Tutti condannati. Estorsioni imposte anche al cugino del boss Raffaele Imperiale, noto per avere nascosto due quadri di Van Gogh a casa dei genitori a Castellammare. Sette le condanne di uomini del clan Cesarano, altri 5 imputati a giudizio con rito ordinario. Si è chiuso ieri dinanzi al gip del tribunale di Napoli il primo filone del nuovo processo al clan Cesarano, che avrebbe imposto il pizzo a imprese edili e negozi nella periferia tra Castellammare e Pompei, come ricostruito nel corso delle indagini condotte dai carabinieri della compagnia stabiese e coordinate dalla Dda di Napoli (pm Giuseppe Cimmarotta).
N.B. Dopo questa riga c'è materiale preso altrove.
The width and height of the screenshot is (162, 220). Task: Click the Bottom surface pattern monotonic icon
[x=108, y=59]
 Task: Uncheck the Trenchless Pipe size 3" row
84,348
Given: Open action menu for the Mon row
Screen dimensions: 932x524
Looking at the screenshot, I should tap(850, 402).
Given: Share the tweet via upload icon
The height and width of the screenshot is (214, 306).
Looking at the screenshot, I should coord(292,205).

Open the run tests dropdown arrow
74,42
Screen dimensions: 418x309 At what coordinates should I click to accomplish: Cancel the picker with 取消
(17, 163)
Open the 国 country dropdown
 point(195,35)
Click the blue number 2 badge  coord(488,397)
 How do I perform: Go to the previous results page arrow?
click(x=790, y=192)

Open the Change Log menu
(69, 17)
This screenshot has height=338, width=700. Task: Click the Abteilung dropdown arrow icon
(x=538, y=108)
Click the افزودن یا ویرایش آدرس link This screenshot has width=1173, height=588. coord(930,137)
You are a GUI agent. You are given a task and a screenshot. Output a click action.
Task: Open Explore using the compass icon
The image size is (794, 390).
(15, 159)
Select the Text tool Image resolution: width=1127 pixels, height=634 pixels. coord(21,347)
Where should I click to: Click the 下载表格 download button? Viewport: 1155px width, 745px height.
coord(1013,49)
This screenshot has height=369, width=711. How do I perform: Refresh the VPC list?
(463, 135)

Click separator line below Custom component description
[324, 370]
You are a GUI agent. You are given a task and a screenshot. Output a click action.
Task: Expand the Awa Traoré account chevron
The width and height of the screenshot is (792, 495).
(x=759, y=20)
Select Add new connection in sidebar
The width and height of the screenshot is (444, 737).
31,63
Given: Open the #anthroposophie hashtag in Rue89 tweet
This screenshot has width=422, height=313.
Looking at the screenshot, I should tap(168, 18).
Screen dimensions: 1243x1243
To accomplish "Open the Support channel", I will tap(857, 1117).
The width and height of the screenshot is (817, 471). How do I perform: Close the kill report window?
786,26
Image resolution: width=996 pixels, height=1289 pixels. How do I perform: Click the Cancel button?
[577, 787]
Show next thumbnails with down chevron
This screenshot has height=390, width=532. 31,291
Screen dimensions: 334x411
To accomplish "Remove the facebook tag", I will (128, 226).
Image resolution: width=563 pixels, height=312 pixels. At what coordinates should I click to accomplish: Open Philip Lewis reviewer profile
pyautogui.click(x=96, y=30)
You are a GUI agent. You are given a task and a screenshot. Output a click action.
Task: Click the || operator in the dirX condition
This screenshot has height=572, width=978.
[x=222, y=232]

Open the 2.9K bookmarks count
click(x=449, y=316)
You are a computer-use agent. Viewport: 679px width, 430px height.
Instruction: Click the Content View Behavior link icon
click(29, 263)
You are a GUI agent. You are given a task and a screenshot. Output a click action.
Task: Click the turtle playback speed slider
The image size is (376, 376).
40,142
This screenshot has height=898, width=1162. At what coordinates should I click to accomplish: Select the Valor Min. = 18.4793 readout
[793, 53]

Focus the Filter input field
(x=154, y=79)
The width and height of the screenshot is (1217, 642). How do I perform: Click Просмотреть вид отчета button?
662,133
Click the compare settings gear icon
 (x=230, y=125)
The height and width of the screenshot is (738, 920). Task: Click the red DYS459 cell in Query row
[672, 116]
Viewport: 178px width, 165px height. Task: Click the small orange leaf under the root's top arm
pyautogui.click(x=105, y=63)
Condanna a 10 anni di reclusione per Vincenzo Cesarano, alias «'o mussone», cugino dei boss ergastolani Gaetano e Ferdinando Cesarano, che avrebbe gestito il clan di famiglia grazie alle «imbasciate» che arrivavano dal carcere. Pena più severa (a 12 anni) per Luigi Belviso che, secondo l'Antimafia, fino al 2021 stava tentando la scalata al clan insieme a Francesco Corbelli condannato a 6 anni), entrambi storici affiliati al clan. Condannati in primo grado a 10 anni e 4 mesi Raffaele Belviso e a 5 anni e 8 mesi l'altro Francesco Corbelli, autista dei Belviso, che accompagnava l'aspirante boss ai summit in un bar di Pompei con esponenti di altri clan di camorra.
Condanne a 8 anni per Andrea Bambace e a 5 anni e 8 mesi per Bartolomeo Langellotto, ritenuti imprenditori al servizio del clan: nella concessionaria di quest'ultimo si sarebbero tenuti diversi summit di camorra presieduti da Vincenzo Cesarano.